ÖMER ÜRÜNDÜL: Günümüz futbolunun istediği basit oyun modelini kesinlikle uygulayamıyoruz. İkincisi; taktik olarak da gerekenleri yapamıyoruz. Örneğin Ramsey'in özellikleri biliniyor. Orta saha oyuncusunun en büyük artısı zamanlı koşularla, sinsi sinsi depar kulvarlarına sızmak. İki kere yaptı, atamadı. Buna rağmen üçüncü kere kendisine böyle bir pozisyon verdik. Pes doğrusu! Çok kaliteli futbolcu da olsan fizik olarak hazır değilsen hiçbir şey ifade etmiyor. Cengiz, bizim için çok önemli bir kanat forveti ama 1.5 senedir maç eksiği var. Herkes Cengiz mutlaka oynasın diyordu. İşte gördük; Cengiz oynadı ve durum bu... (Sabah)
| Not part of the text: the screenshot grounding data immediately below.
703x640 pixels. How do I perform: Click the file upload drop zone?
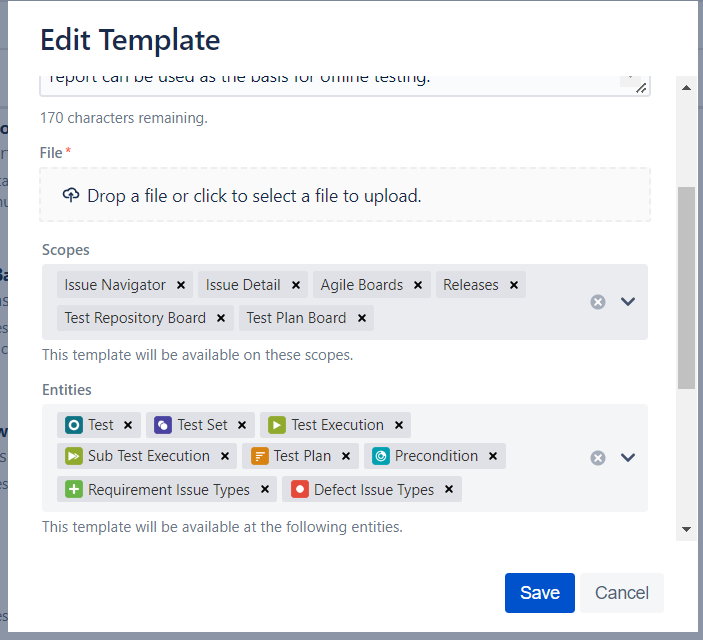[345, 195]
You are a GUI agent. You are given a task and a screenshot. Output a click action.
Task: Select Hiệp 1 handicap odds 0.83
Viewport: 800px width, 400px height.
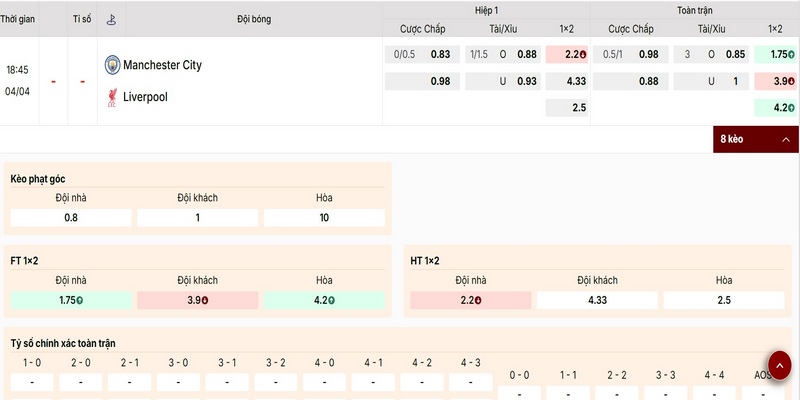(440, 54)
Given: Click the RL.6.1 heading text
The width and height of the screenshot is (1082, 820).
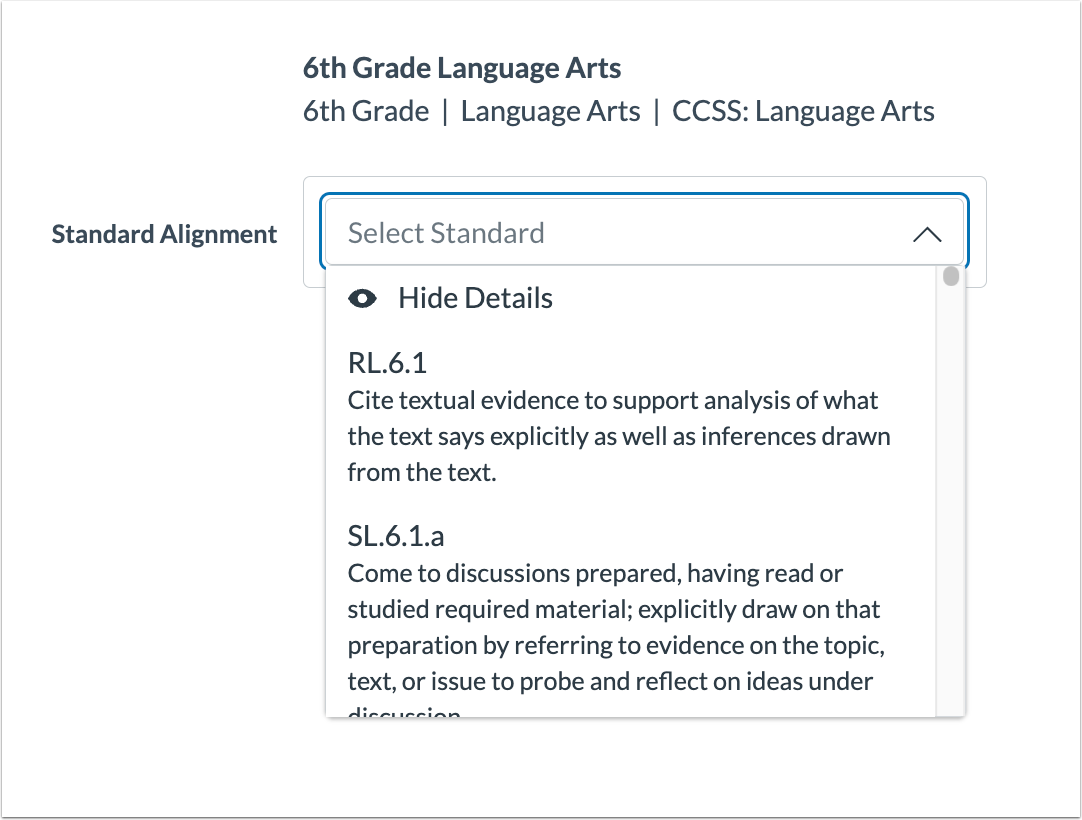Looking at the screenshot, I should [x=385, y=363].
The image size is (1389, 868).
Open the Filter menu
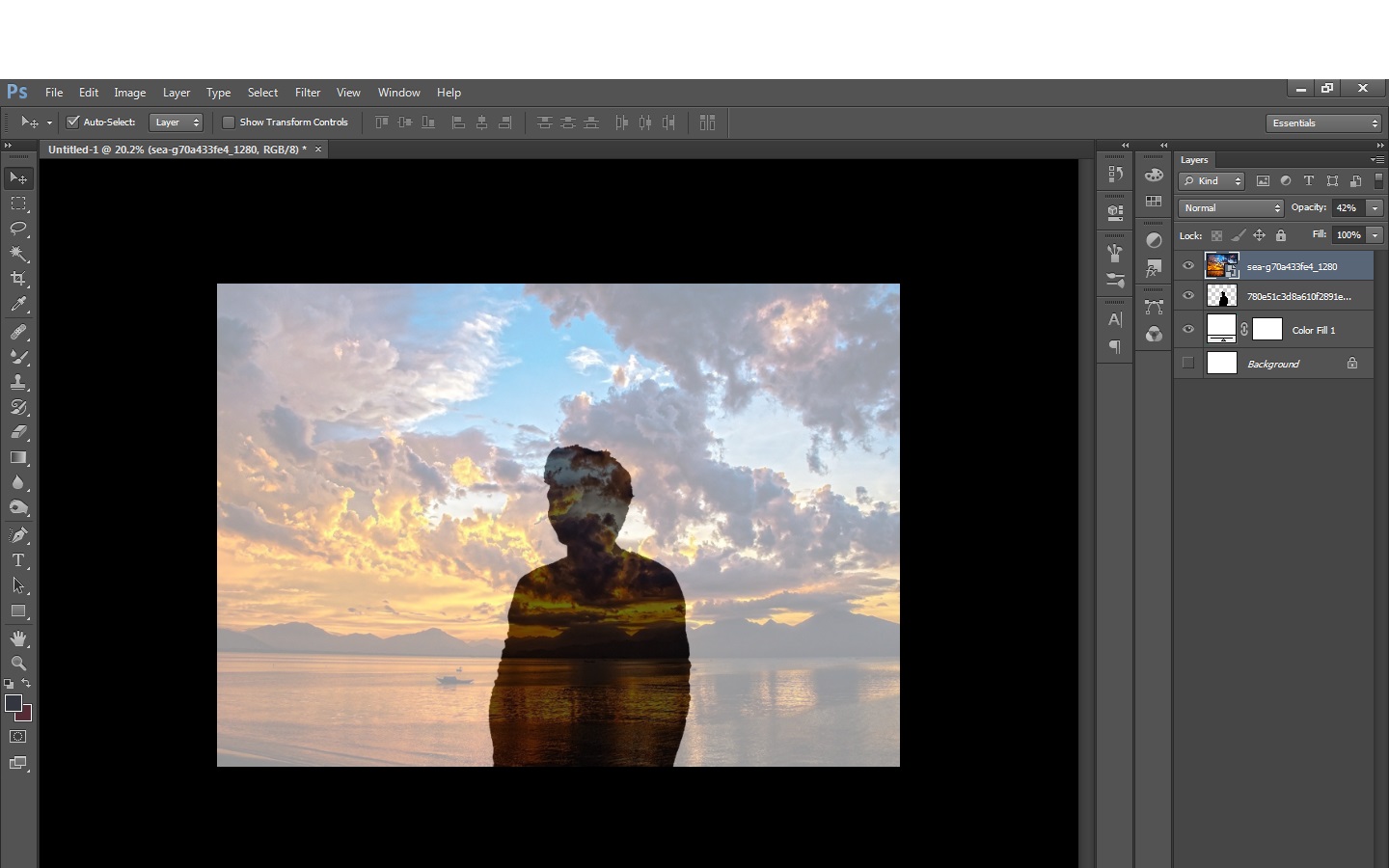point(308,93)
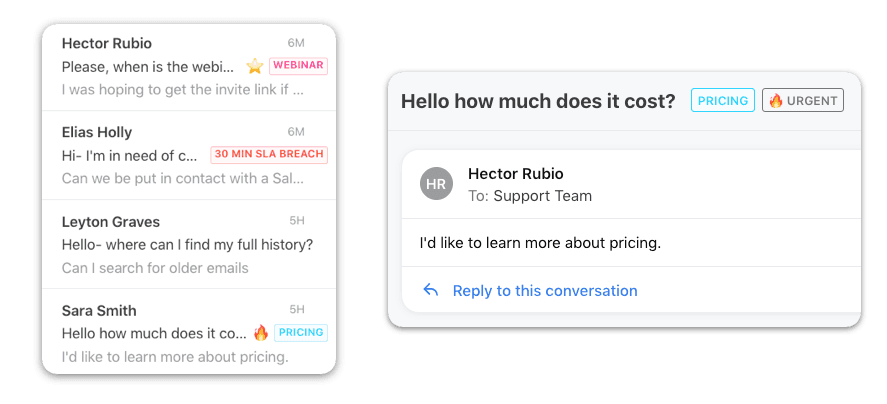Screen dimensions: 887x404
Task: Click the Support Team recipient
Action: pos(542,196)
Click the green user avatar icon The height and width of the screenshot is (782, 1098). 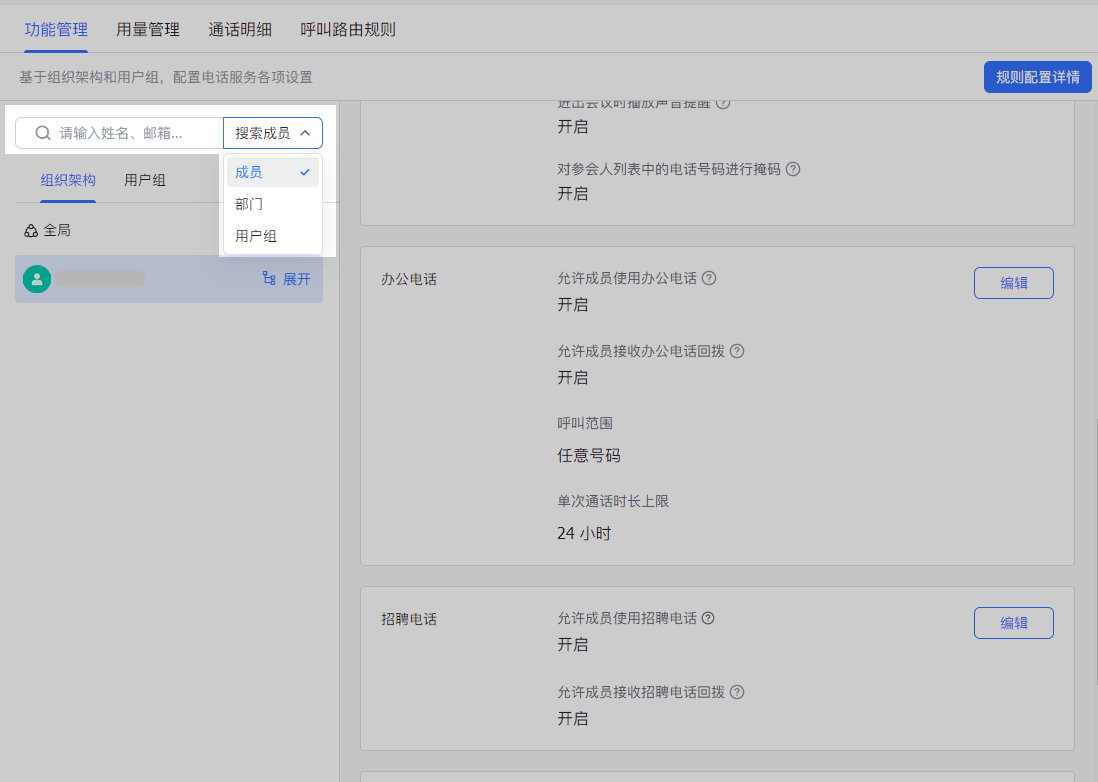pyautogui.click(x=37, y=279)
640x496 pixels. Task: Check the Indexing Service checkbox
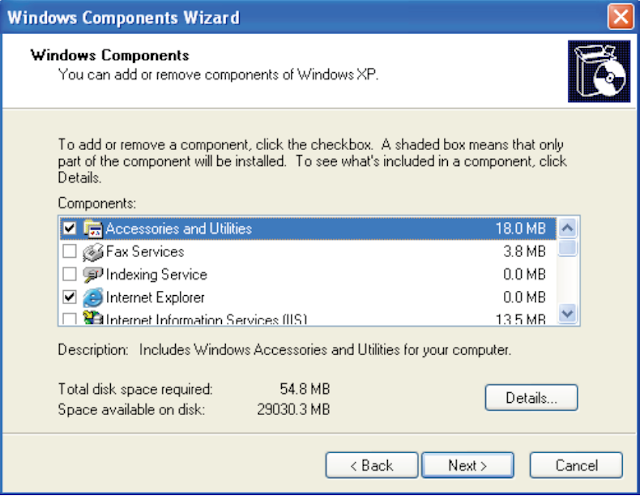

BÜLENT TİMURLENK: Hadi İtalya ev sahibiydi, formdaydı, açılış maçıydı… Galler için bahanemiz yoktu. Bakü'de ev sahibi bizdik. Bale ve arkadaşları da İsviçre maçında artılarını, eksilerini ortaya koymuşlardı. Geçiş oynuyorlar, Bale derine gelip takımı yönetiyor ama oyunun kontrolünü ellerine alamıyorlardı. Yapmamız gereken topa daha fazla sahip olmak, atakları bitirmek ve rakibin kontralarına orta sahada karşılık vermek... Havuz girişlerinde kurallar yazar ya, biz dün elimizde cam bardak, duş almadan 1.40 havuza balıklama atladık ilk 35 dakika... Top bizde kalmadı, önde baskı yaptıklarından, çıkarken kaptırdıklarımızla ikinci ataklarını yedik ve Bale-Ramsey'in ön gösterimini yaptıklarını pozisyonun esas çekiminde topu ağlarımızda gördük. (Sabah)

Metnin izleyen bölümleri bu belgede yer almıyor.